◆ EXERCISE BRIEF ◆
Copy the records below verbatim, from the line containing "The height and width of the screenshot is (617, 1210)." through the line containing "(x=950, y=87)", including both of those lines.
.....
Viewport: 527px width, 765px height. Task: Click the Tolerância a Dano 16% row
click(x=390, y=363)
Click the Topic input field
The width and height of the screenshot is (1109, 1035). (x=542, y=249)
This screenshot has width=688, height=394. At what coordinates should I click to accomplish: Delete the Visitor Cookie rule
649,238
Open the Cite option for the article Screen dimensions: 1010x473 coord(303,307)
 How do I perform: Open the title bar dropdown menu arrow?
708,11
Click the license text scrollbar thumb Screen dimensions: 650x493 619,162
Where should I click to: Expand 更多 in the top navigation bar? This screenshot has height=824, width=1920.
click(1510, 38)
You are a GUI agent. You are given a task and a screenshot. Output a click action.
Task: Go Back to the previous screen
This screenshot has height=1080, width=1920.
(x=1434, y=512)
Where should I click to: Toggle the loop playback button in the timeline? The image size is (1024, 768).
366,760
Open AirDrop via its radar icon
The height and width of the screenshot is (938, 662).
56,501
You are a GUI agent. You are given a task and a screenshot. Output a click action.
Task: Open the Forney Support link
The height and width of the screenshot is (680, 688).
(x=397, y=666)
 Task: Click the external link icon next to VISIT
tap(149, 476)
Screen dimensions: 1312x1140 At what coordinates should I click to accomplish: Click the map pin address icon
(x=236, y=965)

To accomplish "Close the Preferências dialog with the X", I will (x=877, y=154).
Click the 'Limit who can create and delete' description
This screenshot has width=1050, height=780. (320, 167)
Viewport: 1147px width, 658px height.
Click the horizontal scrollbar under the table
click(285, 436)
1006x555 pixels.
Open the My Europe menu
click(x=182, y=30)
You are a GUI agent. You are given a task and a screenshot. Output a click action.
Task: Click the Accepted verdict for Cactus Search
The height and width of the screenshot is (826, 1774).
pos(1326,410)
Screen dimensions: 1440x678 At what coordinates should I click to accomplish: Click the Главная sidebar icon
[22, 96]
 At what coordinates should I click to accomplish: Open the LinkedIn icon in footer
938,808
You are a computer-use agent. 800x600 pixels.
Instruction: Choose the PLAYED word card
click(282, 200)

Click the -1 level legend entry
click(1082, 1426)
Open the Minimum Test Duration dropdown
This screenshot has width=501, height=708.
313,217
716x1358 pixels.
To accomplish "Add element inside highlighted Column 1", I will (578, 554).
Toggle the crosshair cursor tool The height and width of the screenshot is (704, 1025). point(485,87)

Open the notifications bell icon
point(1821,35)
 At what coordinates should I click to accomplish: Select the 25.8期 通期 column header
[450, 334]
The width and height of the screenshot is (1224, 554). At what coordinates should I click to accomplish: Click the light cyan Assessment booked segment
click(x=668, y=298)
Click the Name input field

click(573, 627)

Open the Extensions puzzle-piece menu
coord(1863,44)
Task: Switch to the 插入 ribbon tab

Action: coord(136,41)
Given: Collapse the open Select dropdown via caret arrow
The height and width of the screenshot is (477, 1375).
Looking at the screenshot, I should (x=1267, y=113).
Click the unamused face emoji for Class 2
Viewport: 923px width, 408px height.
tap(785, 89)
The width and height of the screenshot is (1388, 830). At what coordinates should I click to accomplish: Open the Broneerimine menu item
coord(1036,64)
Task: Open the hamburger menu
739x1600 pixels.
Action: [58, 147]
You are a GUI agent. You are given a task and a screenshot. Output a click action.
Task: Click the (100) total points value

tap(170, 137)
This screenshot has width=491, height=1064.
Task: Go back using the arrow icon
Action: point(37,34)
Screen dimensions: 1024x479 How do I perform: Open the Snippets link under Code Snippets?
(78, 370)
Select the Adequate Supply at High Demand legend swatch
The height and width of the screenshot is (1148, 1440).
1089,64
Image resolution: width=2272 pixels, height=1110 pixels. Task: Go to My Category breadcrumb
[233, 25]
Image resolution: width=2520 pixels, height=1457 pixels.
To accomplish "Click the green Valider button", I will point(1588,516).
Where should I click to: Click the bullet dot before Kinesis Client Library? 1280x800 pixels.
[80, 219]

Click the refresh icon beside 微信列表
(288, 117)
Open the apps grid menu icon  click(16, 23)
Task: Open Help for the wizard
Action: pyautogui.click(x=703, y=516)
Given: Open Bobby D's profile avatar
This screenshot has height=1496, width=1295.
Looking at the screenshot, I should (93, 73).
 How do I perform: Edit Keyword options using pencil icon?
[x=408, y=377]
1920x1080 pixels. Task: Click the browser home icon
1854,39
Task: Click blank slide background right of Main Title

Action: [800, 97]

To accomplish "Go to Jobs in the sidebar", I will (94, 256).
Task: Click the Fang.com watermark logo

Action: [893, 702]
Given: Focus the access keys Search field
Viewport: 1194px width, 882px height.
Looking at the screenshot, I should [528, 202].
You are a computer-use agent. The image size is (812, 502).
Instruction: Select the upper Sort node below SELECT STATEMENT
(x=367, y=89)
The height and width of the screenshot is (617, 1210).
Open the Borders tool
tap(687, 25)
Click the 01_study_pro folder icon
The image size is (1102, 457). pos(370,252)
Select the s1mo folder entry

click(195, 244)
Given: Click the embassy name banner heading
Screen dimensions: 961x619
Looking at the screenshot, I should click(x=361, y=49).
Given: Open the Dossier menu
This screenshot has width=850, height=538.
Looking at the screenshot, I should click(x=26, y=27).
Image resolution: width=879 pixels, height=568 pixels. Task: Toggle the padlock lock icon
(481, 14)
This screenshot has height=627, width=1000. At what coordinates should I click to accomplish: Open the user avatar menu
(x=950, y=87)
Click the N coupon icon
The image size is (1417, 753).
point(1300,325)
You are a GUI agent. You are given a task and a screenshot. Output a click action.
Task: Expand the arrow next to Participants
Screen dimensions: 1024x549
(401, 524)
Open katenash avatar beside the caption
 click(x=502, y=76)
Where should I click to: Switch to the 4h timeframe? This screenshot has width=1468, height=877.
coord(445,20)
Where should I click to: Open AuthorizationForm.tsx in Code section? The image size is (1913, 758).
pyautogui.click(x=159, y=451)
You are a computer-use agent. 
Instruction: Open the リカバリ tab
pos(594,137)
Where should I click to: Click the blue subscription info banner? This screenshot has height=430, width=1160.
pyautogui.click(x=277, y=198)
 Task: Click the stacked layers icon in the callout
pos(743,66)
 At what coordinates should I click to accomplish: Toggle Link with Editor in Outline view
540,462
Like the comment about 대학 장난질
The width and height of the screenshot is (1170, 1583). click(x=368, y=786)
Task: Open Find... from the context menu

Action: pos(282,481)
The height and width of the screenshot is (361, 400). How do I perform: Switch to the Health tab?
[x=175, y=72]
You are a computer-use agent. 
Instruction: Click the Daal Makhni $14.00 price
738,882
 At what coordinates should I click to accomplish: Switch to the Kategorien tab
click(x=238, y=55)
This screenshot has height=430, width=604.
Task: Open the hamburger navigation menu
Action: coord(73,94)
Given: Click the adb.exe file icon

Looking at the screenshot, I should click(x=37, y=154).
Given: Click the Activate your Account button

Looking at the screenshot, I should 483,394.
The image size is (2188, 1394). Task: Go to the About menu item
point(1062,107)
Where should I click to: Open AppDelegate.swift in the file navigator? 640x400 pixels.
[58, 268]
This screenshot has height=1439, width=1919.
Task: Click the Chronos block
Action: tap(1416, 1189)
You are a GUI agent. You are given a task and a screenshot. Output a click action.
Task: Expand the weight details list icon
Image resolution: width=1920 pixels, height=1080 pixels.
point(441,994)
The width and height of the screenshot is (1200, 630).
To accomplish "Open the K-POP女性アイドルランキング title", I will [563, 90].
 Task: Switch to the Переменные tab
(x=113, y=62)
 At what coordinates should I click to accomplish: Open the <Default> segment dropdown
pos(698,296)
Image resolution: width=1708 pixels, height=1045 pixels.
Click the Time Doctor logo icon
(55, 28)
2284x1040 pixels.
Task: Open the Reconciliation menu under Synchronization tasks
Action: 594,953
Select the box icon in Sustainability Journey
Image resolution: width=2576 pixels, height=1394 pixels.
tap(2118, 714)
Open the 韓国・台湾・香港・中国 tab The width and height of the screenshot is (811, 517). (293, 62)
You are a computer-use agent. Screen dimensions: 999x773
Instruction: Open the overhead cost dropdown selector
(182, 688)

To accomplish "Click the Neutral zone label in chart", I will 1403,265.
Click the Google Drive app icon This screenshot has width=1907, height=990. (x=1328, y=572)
.....
◆ REPLY TO THE TASK ◆
The height and width of the screenshot is (617, 1210).
Open the Borders tool
tap(687, 25)
Click the 01_study_pro folder icon
The image size is (1102, 457). pos(370,252)
Select the s1mo folder entry

click(195, 244)
Given: Click the embassy name banner heading
Screen dimensions: 961x619
Looking at the screenshot, I should click(x=361, y=49).
Given: Open the Dossier menu
This screenshot has width=850, height=538.
Looking at the screenshot, I should click(x=26, y=27).
Image resolution: width=879 pixels, height=568 pixels. Task: Toggle the padlock lock icon
(481, 14)
This screenshot has height=627, width=1000. At what coordinates should I click to accomplish: Open the user avatar menu
(x=950, y=87)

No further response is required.